Questions to answer:
1. In the court opinion on the shopping center parking lease, what share of the available parking spaces did the defendants say the proposed restaurant would eliminate?
2. Write the next part of the court opinion on the shopping center parking lease, starting after its final sentence.

Defendants opposed plaintiff's motion for summary judgment on the grounds that the landlord had reserved the right under the lease to make changes in the location or configuration of any areas used for parking, and that the lease required only that the landlord maintain the specified ratio of parking spaces to leaseable area, which would be done under defendants' construction plan. Defendants also argued that, because the proposed restaurant would eliminate less than 3% of the available parking spaces in a quadrant of the shopping center located at a considerable distance from plaintiff's stores and because the site of the proposed restaurant was seldom used for parking by the patrons of any of the stores in the shopping center, Madigan had failed to show irreparable harm and thus was not entitled to injunctive relief.
• 1 After a hearing on the motion for summary judgment, the trial court found that the relevant language of the lease was unambiguous and that it gave to plaintiff an easement to use and enjoy the parking area of the shopping center throughout the term of the lease. A decree was entered enjoining defendants, during the term of plaintiff's lease, "from permitting or causing the construction of a restaurant or other building without the prior written consent of the plaintiff."
Summary judgment for a defendant is appropriate if there is no genuine issue as to any material fact and the defendant is entitled to judgment as a matter of law. (See Ill. Rev. Stat. 1981, ch. 110, par. 2-1005(c).) The interpretation of a lease is a question of law when the terms are plain and unambiguous. (See Pioneer Trust & Savings Bank v. Lucky Stores, Inc. (1980), 91 Ill. App.3d 573, 575, 414 N.E.2d 1152.) "An ambiguous contract is one capable of being understood in more senses than one; an agreement obscure in meaning, through indefiniteness of expression, or having a double meaning." (First National Bank v. Victor Comptometer Corp. (1970), 123 Ill. App.2d 335, 341, 260 N.E.2d 99.) We find no ambiguity as to plaintiff's rights under the lease agreement.

Records from a collection
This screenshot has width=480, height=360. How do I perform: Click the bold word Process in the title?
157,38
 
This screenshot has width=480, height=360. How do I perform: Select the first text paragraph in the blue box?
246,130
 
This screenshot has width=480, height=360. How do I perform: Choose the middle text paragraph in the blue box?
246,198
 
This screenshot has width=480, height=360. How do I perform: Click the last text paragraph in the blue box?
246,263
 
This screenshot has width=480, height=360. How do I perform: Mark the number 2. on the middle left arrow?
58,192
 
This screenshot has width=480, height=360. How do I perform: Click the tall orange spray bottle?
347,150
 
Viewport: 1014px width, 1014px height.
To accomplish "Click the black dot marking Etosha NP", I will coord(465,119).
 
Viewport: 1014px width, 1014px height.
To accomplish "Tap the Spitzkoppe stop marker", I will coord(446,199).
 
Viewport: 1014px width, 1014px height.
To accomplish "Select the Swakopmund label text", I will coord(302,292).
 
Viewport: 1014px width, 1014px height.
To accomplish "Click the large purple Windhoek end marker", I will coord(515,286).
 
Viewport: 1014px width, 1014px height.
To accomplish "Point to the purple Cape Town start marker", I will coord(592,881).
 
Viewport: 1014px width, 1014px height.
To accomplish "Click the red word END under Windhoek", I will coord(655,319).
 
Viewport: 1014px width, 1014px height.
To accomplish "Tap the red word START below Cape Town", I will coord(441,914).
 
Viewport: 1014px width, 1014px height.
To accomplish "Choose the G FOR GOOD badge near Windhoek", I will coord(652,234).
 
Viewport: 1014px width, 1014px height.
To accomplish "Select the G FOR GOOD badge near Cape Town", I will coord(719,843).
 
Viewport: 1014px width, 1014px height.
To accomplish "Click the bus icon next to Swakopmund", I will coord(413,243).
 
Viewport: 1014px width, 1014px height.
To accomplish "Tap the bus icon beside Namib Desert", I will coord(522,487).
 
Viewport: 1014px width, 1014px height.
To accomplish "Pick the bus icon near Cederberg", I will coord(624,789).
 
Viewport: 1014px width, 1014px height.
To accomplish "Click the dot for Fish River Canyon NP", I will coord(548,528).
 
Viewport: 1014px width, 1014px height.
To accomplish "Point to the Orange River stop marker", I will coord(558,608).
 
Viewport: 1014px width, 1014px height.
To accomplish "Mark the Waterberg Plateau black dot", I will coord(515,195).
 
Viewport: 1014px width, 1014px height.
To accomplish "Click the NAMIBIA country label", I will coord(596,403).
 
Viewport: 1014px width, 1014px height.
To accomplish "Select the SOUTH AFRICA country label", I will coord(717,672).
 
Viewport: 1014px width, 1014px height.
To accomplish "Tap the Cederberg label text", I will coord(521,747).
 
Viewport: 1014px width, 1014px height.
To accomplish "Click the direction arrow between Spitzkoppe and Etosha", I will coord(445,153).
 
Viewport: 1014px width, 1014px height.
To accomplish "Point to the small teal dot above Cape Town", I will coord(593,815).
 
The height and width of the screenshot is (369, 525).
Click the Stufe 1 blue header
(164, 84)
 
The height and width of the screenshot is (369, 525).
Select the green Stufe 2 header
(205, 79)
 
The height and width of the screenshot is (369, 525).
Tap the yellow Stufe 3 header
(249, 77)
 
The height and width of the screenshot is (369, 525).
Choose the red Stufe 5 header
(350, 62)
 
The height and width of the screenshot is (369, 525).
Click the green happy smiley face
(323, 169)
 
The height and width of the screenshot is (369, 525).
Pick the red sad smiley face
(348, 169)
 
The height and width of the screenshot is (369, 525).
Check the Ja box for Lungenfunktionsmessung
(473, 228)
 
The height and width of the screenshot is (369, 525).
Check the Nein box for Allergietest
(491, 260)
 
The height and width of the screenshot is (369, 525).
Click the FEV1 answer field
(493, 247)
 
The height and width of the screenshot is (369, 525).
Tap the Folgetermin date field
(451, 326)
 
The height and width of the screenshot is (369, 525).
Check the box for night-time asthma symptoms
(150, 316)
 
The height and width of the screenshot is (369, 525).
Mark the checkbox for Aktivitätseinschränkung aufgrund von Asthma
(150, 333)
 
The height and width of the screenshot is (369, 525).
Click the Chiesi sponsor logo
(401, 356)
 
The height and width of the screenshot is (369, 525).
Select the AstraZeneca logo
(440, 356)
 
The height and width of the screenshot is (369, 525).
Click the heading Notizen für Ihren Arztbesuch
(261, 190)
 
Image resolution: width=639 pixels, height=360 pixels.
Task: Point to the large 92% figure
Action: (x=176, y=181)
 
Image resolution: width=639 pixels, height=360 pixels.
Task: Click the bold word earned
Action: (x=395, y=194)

Answers in order:
1. Less than 3% of the available parking spaces in one quadrant of the shopping center.

2.
Article I-A of the lease agreement, as amended by the memorandum of agreement dated March 10, 1960, describes the leased premises and states that corrected exhibit B-1 annexed to the lease agreement shows "the number and area of existing and proposed automobile parking spaces in the Shopping Center together with existing and proposed driveways, entrances, exits and roadways." Corrected exhibit B-1 is a plat detailing the number and configuration of parking spaces in the shopping center. Article I-B of the lease agreement states that "[i]n addition to the premises mentioned in Article I-A hereof, this lease includes the non-exclusive right to Tenant * * * to use and enjoy throughout the term of this lease the `common areas' of the Shopping Center * * *" including the parking areas. Article I-B also provides that "[t]he uses hereby granted shall attach to any and all additional common areas which Landlord may hereafter see fit to add to the Shopping Center * * *." Section 2 of Article I-B states that "[t]he location and arrangement of said parking areas * * * will substantially conform with the plat attached hereto and shall be kept open at all times."
Thus, the rights of plaintiff to the use and enjoyment of the shopping center's parking facilities are clearly and unambiguously set forth in the lease. The principal function of a court in construing a written contract is to discern and to give effect to the intention of the parties as expressed in the language of the document when read as a whole. (Walgreen Co. v. American National Bank & Trust Co. (1972), 4 Ill. App.3d 549, 554, 281 N.E.2d 462.) When the terms of a contract are clear and unambiguous, they must be enforced. 4 Ill. App.3d 549, 554.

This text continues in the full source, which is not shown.